## [TASK DETAILS]
Quote word for word the lines below, from the line containing "This screenshot has height=801, width=1453." through the last line, leaving the pictures out.

* Start DATASET EXCERPTS *

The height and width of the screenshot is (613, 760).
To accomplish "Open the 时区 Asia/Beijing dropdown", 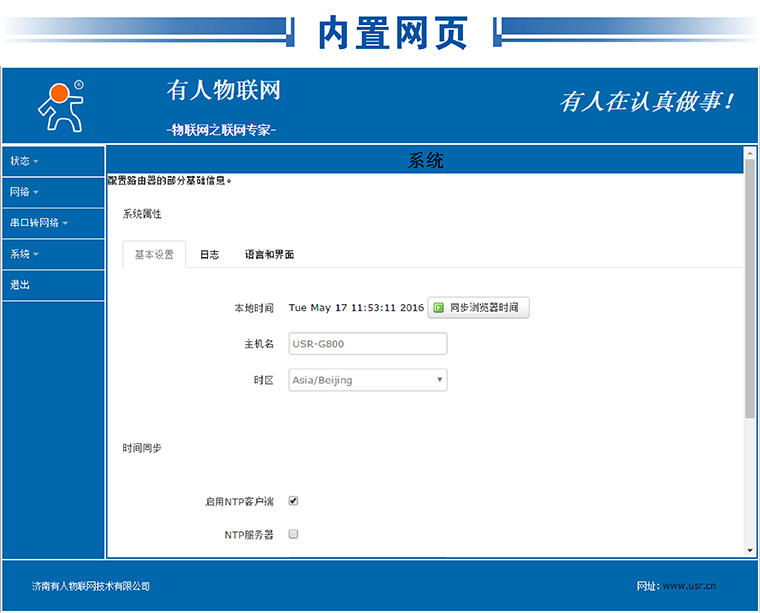I will pyautogui.click(x=367, y=380).
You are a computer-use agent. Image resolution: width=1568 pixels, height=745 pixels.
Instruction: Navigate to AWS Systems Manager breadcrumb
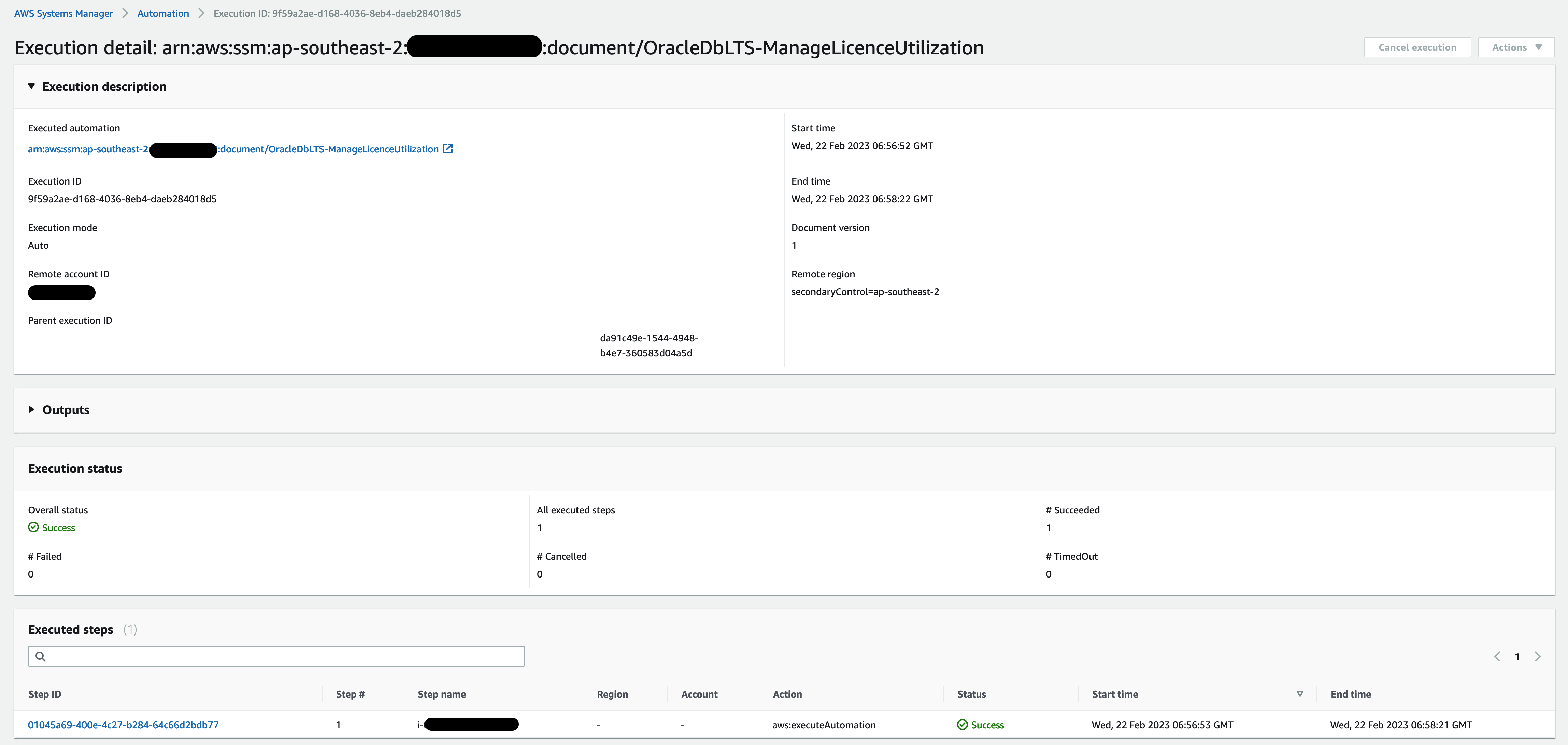[x=63, y=13]
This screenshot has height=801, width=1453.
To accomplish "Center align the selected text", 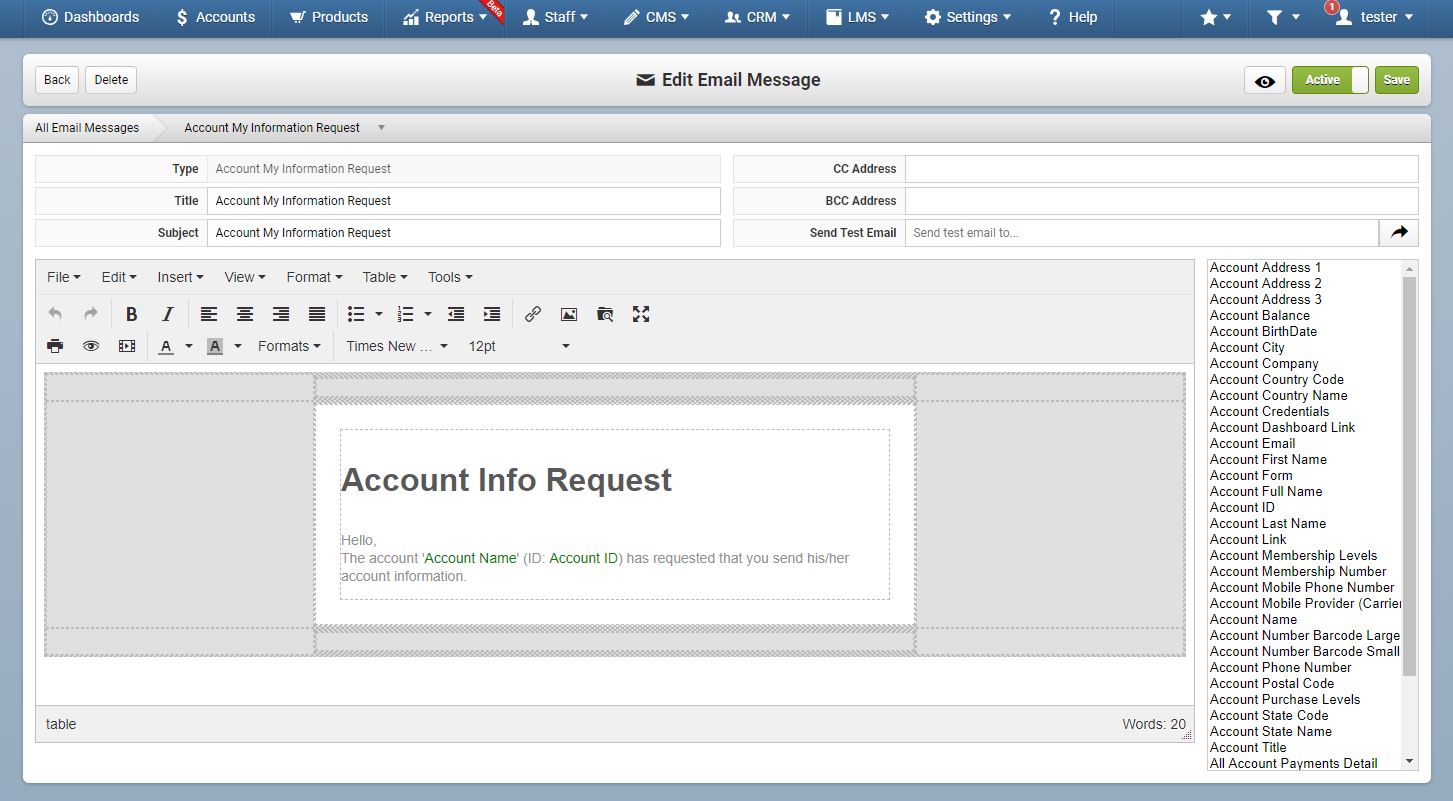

* End DATASET EXCERPTS *

## [THE COMPLETED TASK]
This screenshot has height=801, width=1453.
To accomplish "Center align the selected text", 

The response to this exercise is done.